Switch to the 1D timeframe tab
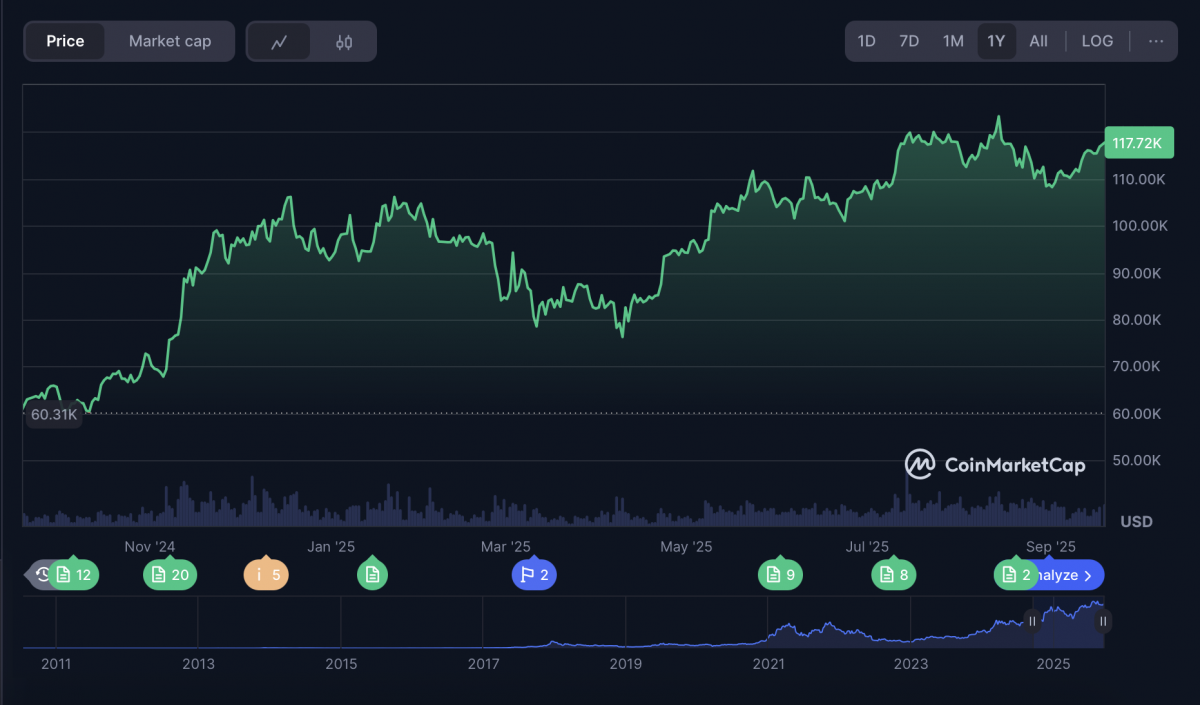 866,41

* * *

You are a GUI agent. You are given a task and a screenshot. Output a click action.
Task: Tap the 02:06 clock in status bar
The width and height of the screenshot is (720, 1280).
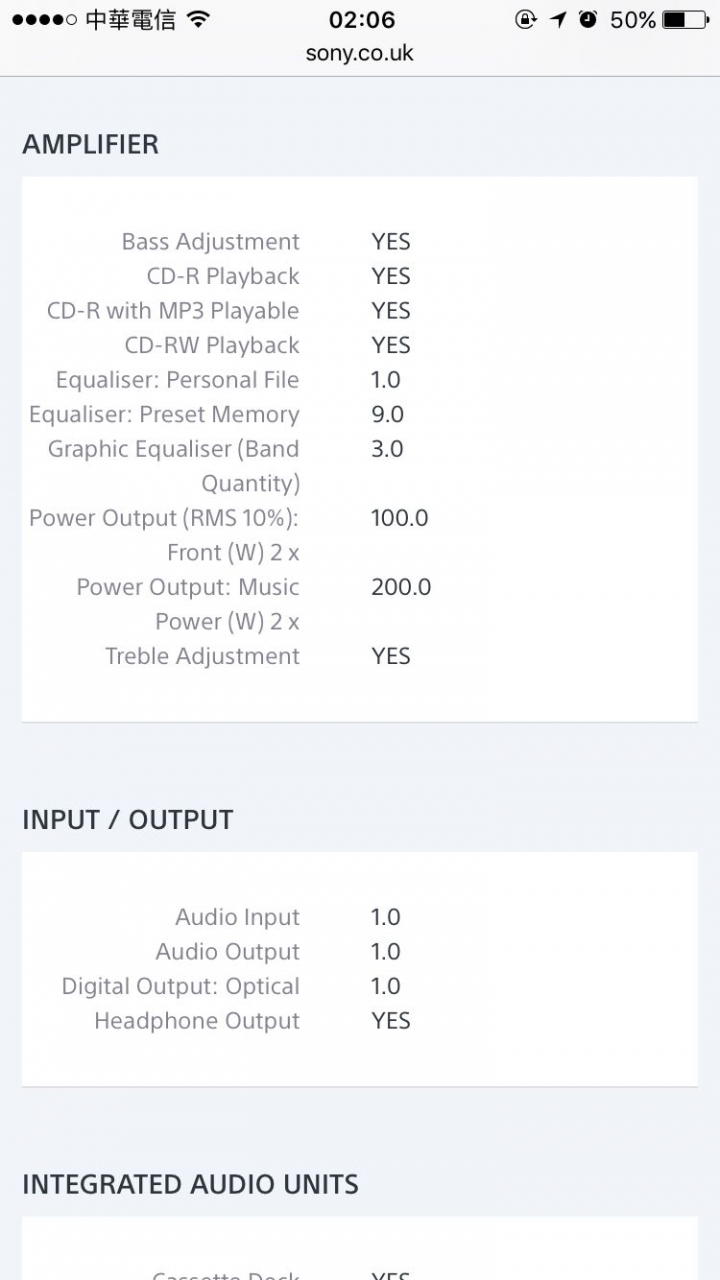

◆ **Work item**
Would you output, from the records above, exactly the run of lines that starts at the line containing "You are a GUI" and ends at the line containing "The width and", and only that run?

◆ **The completed task**
You are a GUI agent. You are given a task and a screenshot. Output a click action.
Task: Tap the 02:06 clock in status bar
The width and height of the screenshot is (720, 1280).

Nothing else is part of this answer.